Task instructions: The entries need to be copied exactly.

BEGIN Available records

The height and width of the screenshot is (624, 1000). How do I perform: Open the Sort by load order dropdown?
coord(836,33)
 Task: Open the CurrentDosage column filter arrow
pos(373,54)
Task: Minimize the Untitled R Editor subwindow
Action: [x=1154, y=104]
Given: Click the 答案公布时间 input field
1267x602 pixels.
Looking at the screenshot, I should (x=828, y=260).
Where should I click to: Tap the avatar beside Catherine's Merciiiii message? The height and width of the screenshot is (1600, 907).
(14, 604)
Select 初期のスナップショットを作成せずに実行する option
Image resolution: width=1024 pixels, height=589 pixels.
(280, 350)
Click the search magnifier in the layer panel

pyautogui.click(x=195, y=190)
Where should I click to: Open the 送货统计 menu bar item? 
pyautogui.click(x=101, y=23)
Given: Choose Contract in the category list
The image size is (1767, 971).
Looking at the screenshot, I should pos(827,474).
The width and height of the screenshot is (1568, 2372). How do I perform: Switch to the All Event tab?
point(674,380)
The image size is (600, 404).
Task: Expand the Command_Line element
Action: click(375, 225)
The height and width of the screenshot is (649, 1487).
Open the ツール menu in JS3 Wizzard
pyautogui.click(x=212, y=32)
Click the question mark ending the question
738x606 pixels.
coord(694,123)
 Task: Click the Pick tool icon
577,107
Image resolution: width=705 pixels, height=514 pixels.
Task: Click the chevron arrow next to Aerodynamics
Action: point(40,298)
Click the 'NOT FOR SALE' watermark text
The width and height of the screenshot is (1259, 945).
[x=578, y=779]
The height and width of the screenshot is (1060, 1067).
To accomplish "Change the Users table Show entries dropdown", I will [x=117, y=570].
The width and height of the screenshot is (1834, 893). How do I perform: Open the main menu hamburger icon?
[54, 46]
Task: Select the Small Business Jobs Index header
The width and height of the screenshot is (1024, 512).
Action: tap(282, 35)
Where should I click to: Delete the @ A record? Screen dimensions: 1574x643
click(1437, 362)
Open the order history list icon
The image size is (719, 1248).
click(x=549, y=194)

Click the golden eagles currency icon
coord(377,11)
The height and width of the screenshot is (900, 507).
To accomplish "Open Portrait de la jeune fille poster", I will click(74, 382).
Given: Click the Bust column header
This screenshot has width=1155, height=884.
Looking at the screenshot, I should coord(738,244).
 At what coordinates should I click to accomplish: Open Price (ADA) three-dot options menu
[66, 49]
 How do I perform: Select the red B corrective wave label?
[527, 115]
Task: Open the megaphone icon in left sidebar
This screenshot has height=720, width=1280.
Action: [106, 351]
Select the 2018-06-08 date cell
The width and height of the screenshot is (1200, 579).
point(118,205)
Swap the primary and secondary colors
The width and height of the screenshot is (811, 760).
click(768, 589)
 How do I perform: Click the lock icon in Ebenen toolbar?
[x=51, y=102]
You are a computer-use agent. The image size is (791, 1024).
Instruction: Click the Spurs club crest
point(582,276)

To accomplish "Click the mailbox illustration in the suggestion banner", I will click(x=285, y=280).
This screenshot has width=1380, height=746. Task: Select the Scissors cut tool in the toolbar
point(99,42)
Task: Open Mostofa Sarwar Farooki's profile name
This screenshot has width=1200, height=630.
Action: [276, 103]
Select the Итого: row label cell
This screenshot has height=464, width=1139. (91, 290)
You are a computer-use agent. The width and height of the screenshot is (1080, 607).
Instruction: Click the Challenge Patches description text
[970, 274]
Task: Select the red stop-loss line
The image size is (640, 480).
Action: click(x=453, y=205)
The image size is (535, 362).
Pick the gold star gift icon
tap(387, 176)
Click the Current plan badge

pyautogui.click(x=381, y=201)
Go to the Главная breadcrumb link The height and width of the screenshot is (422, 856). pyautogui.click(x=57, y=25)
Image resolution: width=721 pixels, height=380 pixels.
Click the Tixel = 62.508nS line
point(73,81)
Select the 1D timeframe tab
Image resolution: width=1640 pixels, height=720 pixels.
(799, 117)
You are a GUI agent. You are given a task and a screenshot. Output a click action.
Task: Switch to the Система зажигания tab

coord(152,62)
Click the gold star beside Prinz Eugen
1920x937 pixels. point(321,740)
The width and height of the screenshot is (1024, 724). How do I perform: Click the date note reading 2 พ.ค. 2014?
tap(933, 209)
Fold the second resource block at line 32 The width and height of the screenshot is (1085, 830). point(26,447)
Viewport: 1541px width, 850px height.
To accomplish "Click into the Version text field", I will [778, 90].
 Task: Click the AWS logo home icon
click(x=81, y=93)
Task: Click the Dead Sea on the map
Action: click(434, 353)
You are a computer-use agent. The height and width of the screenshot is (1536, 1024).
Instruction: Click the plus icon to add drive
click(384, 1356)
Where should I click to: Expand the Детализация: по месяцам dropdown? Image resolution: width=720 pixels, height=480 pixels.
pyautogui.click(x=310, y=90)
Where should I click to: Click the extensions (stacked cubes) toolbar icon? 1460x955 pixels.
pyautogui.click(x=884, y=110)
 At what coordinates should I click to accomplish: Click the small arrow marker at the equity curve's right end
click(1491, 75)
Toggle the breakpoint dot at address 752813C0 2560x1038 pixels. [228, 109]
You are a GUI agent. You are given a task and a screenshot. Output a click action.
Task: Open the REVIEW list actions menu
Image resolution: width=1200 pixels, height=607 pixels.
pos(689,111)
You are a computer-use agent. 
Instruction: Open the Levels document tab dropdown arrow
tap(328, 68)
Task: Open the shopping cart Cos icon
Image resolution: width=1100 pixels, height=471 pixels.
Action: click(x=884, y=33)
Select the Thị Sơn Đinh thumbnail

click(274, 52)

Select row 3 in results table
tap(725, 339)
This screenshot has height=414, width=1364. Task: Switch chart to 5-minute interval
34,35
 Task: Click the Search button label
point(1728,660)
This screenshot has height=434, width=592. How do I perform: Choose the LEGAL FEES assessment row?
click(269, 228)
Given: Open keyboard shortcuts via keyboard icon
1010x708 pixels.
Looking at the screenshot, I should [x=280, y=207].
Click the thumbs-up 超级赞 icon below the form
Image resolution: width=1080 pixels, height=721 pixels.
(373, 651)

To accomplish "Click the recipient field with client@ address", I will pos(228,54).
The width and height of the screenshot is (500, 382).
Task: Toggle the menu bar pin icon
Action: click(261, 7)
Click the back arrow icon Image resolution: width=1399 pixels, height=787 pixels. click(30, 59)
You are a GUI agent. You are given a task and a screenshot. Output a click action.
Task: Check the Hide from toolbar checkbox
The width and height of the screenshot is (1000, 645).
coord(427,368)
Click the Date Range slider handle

END Available records

Expected answer:
The height and width of the screenshot is (624, 1000). How do I perform: Open the Sort by load order dropdown?
coord(836,33)
 Task: Open the CurrentDosage column filter arrow
pos(373,54)
Task: Minimize the Untitled R Editor subwindow
Action: [x=1154, y=104]
Given: Click the 答案公布时间 input field
1267x602 pixels.
Looking at the screenshot, I should (x=828, y=260).
Where should I click to: Tap the avatar beside Catherine's Merciiiii message? The height and width of the screenshot is (1600, 907).
(14, 604)
Select 初期のスナップショットを作成せずに実行する option
Image resolution: width=1024 pixels, height=589 pixels.
(280, 350)
Click the search magnifier in the layer panel

pyautogui.click(x=195, y=190)
Where should I click to: Open the 送货统计 menu bar item? 
pyautogui.click(x=101, y=23)
Given: Choose Contract in the category list
The image size is (1767, 971).
Looking at the screenshot, I should pos(827,474).
The width and height of the screenshot is (1568, 2372). How do I perform: Switch to the All Event tab?
point(674,380)
The image size is (600, 404).
Task: Expand the Command_Line element
Action: click(375, 225)
The height and width of the screenshot is (649, 1487).
Open the ツール menu in JS3 Wizzard
pyautogui.click(x=212, y=32)
Click the question mark ending the question
738x606 pixels.
coord(694,123)
 Task: Click the Pick tool icon
577,107
Image resolution: width=705 pixels, height=514 pixels.
Task: Click the chevron arrow next to Aerodynamics
Action: point(40,298)
Click the 'NOT FOR SALE' watermark text
The width and height of the screenshot is (1259, 945).
[x=578, y=779]
The height and width of the screenshot is (1060, 1067).
To accomplish "Change the Users table Show entries dropdown", I will [x=117, y=570].
The width and height of the screenshot is (1834, 893). How do I perform: Open the main menu hamburger icon?
[54, 46]
Task: Select the Small Business Jobs Index header
The width and height of the screenshot is (1024, 512).
Action: tap(282, 35)
Where should I click to: Delete the @ A record? Screen dimensions: 1574x643
click(1437, 362)
Open the order history list icon
The image size is (719, 1248).
click(x=549, y=194)

Click the golden eagles currency icon
coord(377,11)
The height and width of the screenshot is (900, 507).
To accomplish "Open Portrait de la jeune fille poster", I will click(74, 382).
Given: Click the Bust column header
This screenshot has width=1155, height=884.
Looking at the screenshot, I should coord(738,244).
 At what coordinates should I click to accomplish: Open Price (ADA) three-dot options menu
[66, 49]
 How do I perform: Select the red B corrective wave label?
[527, 115]
Task: Open the megaphone icon in left sidebar
This screenshot has height=720, width=1280.
Action: [106, 351]
Select the 2018-06-08 date cell
The width and height of the screenshot is (1200, 579).
point(118,205)
Swap the primary and secondary colors
The width and height of the screenshot is (811, 760).
click(768, 589)
 How do I perform: Click the lock icon in Ebenen toolbar?
[x=51, y=102]
You are a computer-use agent. The image size is (791, 1024).
Instruction: Click the Spurs club crest
point(582,276)

To accomplish "Click the mailbox illustration in the suggestion banner", I will click(x=285, y=280).
This screenshot has width=1380, height=746. Task: Select the Scissors cut tool in the toolbar
point(99,42)
Task: Open Mostofa Sarwar Farooki's profile name
This screenshot has width=1200, height=630.
Action: [276, 103]
Select the Итого: row label cell
This screenshot has height=464, width=1139. (91, 290)
You are a computer-use agent. The width and height of the screenshot is (1080, 607).
Instruction: Click the Challenge Patches description text
[970, 274]
Task: Select the red stop-loss line
The image size is (640, 480).
Action: click(x=453, y=205)
The image size is (535, 362).
Pick the gold star gift icon
tap(387, 176)
Click the Current plan badge

pyautogui.click(x=381, y=201)
Go to the Главная breadcrumb link The height and width of the screenshot is (422, 856). pyautogui.click(x=57, y=25)
Image resolution: width=721 pixels, height=380 pixels.
Click the Tixel = 62.508nS line
point(73,81)
Select the 1D timeframe tab
Image resolution: width=1640 pixels, height=720 pixels.
(799, 117)
You are a GUI agent. You are given a task and a screenshot. Output a click action.
Task: Switch to the Система зажигания tab

coord(152,62)
Click the gold star beside Prinz Eugen
1920x937 pixels. point(321,740)
The width and height of the screenshot is (1024, 724). How do I perform: Click the date note reading 2 พ.ค. 2014?
tap(933, 209)
Fold the second resource block at line 32 The width and height of the screenshot is (1085, 830). point(26,447)
Viewport: 1541px width, 850px height.
To accomplish "Click into the Version text field", I will [778, 90].
 Task: Click the AWS logo home icon
click(x=81, y=93)
Task: Click the Dead Sea on the map
Action: click(434, 353)
You are a computer-use agent. The height and width of the screenshot is (1536, 1024).
Instruction: Click the plus icon to add drive
click(384, 1356)
Where should I click to: Expand the Детализация: по месяцам dropdown? Image resolution: width=720 pixels, height=480 pixels.
pyautogui.click(x=310, y=90)
Where should I click to: Click the extensions (stacked cubes) toolbar icon? 1460x955 pixels.
pyautogui.click(x=884, y=110)
 At what coordinates should I click to accomplish: Click the small arrow marker at the equity curve's right end
click(1491, 75)
Toggle the breakpoint dot at address 752813C0 2560x1038 pixels. [228, 109]
You are a GUI agent. You are given a task and a screenshot. Output a click action.
Task: Open the REVIEW list actions menu
Image resolution: width=1200 pixels, height=607 pixels.
pos(689,111)
You are a computer-use agent. 
Instruction: Open the Levels document tab dropdown arrow
tap(328, 68)
Task: Open the shopping cart Cos icon
Image resolution: width=1100 pixels, height=471 pixels.
Action: click(x=884, y=33)
Select the Thị Sơn Đinh thumbnail

click(274, 52)

Select row 3 in results table
tap(725, 339)
This screenshot has height=414, width=1364. Task: Switch chart to 5-minute interval
34,35
 Task: Click the Search button label
point(1728,660)
This screenshot has height=434, width=592. How do I perform: Choose the LEGAL FEES assessment row?
click(269, 228)
Given: Open keyboard shortcuts via keyboard icon
1010x708 pixels.
Looking at the screenshot, I should [x=280, y=207].
Click the thumbs-up 超级赞 icon below the form
Image resolution: width=1080 pixels, height=721 pixels.
(373, 651)

To accomplish "Click the recipient field with client@ address", I will pos(228,54).
The width and height of the screenshot is (500, 382).
Task: Toggle the menu bar pin icon
Action: click(261, 7)
Click the back arrow icon Image resolution: width=1399 pixels, height=787 pixels. click(30, 59)
You are a GUI agent. You are given a task and a screenshot. Output a click action.
Task: Check the Hide from toolbar checkbox
The width and height of the screenshot is (1000, 645).
coord(427,368)
Click the Date Range slider handle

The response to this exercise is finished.